Ciascuno ha una vocazione, ha esordito suor Maria Francesca, perché ciascuno ha una missione, anche se a volte riconoscere la propria vocazione non è facile. E allora rovesciando il termine degli addendi si dovrebbe dire che ciascuno ha una missione e quindi, di conseguenza, ciascuno ha quella vocazione che meglio si adatta alla sua missione. Il carisma vocazionale della famiglia “Paolina” di cui suor Maria Francesca fa parte, è proprio quello di aiutare i giovani a trovare il senso della propria vita a riconoscere la propria vocazione, la propria chiamata di Dio: una chiamata che è per tutti!

Riconoscere, quindi, il proprio percorso vocazionale!

Un percorso che inevitabilmente parte dalla nostra identità. Da quella identità che troviamo in quell’ambito protetto che all’inizio della nostra vita è stata la nostra casa, il nostro ambito familiare, più in generale il nostro ambito relazionale. Ma una casa che cambia con noi pur restando il nostro punto fermo e dalla quale, poi, dovremo e dobbiamo uscire per trovare la nostra “casa”.

Le letture bibliche ci aiutano. Dopo l’esilio babilonese, Tare prese suo figlio Abramo con sua moglie Sarai e con suo nipote Lot, e partì da Ur dei Caldei per stabilirsi in Haran. Ma il Signore disse ad Abramo: “parti dal tuo Paese, dalla casa di tuo padre e và nella terra che Io ti mostrerò”.

Con linguaggio metaforico potremmo dire che la nostra “casa” è la fede.
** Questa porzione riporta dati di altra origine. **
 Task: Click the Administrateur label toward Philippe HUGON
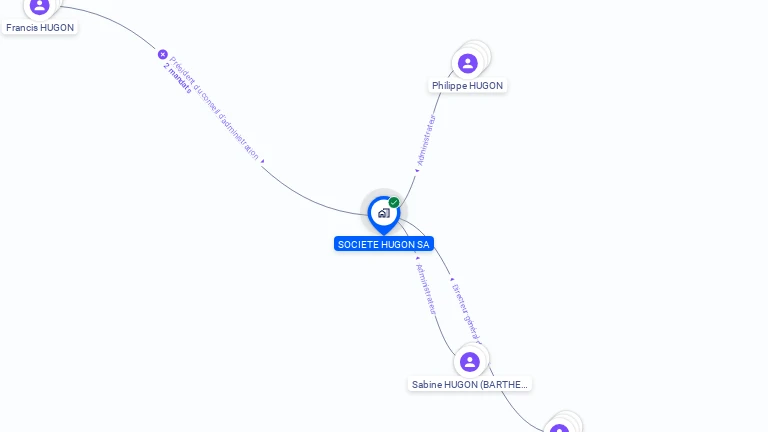[425, 140]
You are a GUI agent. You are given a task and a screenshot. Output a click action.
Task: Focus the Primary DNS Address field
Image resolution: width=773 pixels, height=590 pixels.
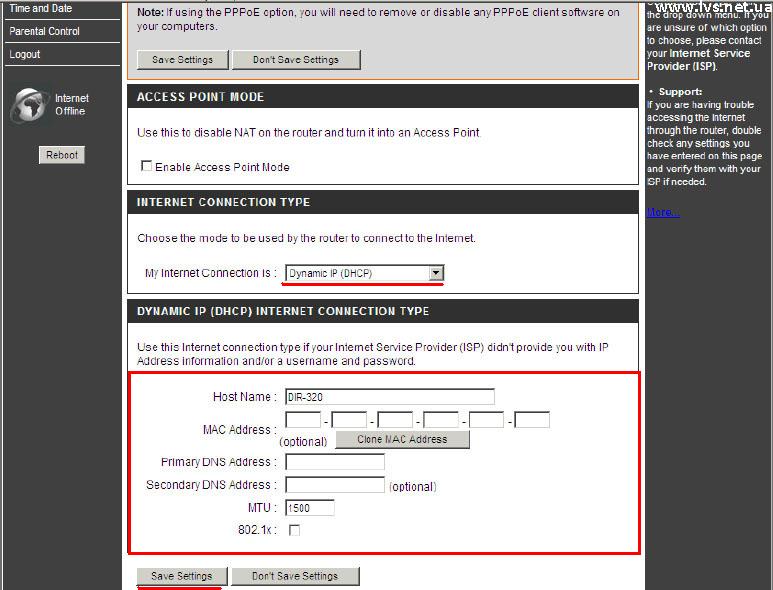335,462
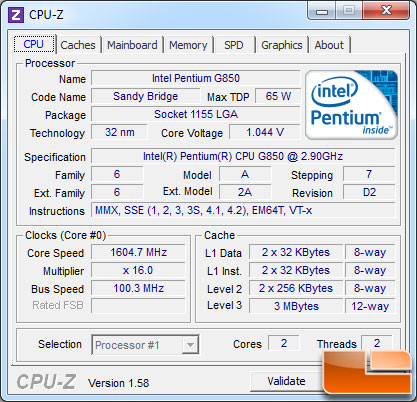417x402 pixels.
Task: Open the Mainboard tab
Action: (132, 45)
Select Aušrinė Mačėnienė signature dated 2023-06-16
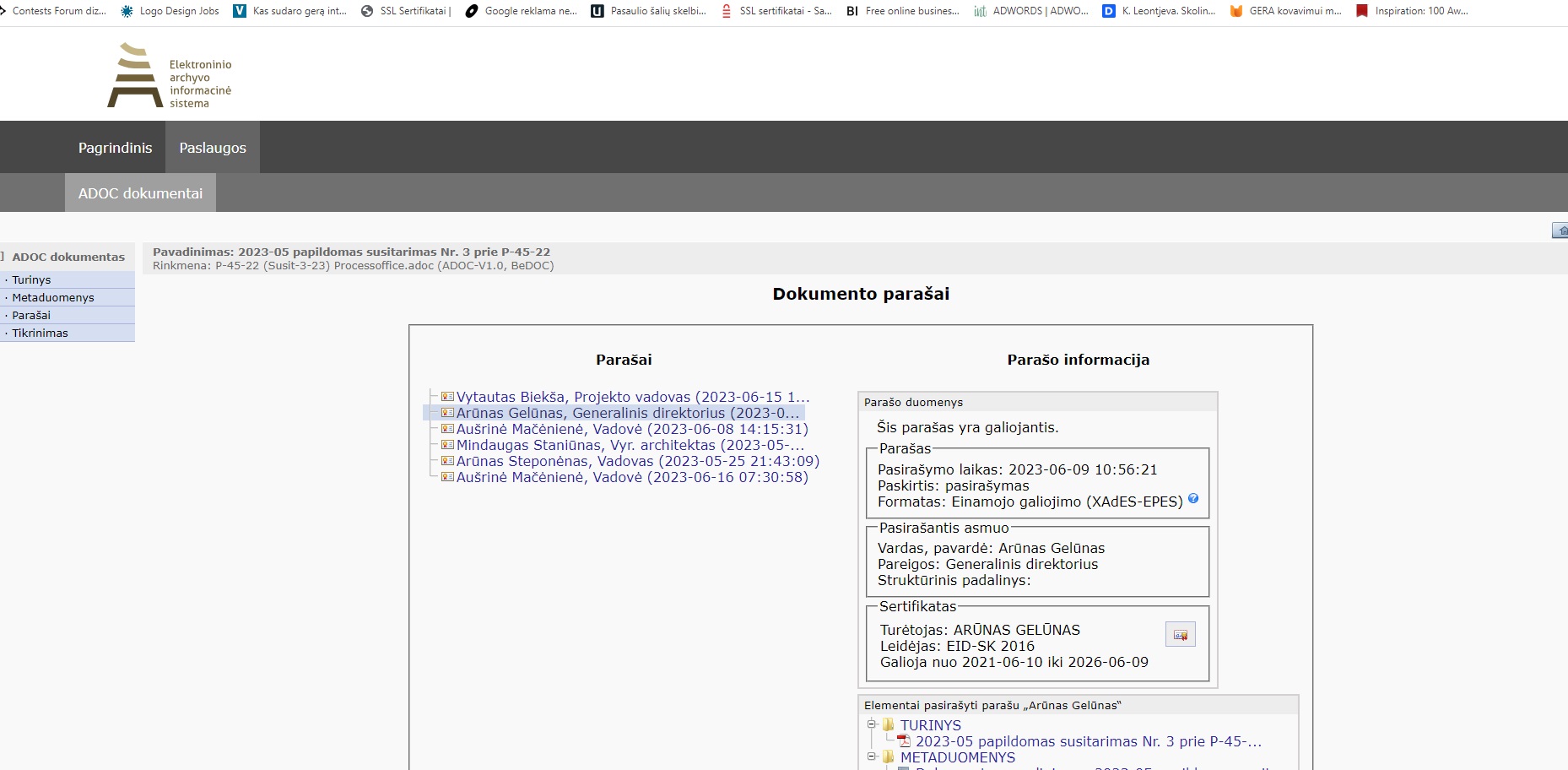1568x770 pixels. point(632,477)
Essa deve essere il nostro punto fermo. E il faro della nostra “casa” è la virtù della Speranza. Come si legge nel capitolo 11 della lettera agli Ebrei “per fede Abramo, chiamato da Dio, ubbidì per andare in una terra che doveva ricevere in eredità senza nemmeno sapere dove andava”.

Per fede sono parole paradigmatiche per tutti noi.

Nella vita non sappiamo cosa ci è riservato; dobbiamo essere pellegrini di speranza consapevoli che ciò che andremo ad abitare sarà per noi una terra straniera, ma fiduciosi che sarà la nostra “casa”. Coscienti che certe volte Dio non vuole quello che noi vorremmo, e convinti di aderire alla vita con la fiducia riposta in mani che sono migliori delle nostre. Con la certezza, come si legge nel profeta Osea al cap. 11, che Dio ci porta nelle sue braccia e si prende cura di noi, e ci farà abitare nella nostra casa, in quella che Dio ha scelto per noi.

Vocazione, in definitiva, è lasciare che sia Dio la causa del nostro abitare, che sia Dio ad indicarci la nostra “casa”. E compito di chi si prodiga per le vocazioni, in definitiva, è quello di rendere consapevoli di questa presenza tutti coloro che incontriamo: una presenza che ineludibilmente si manifesta nella coscienza, nel suo essere inquieta e in costante ricerca di un approdo, e che dobbiamo aiutare ad ascoltare e riconoscere.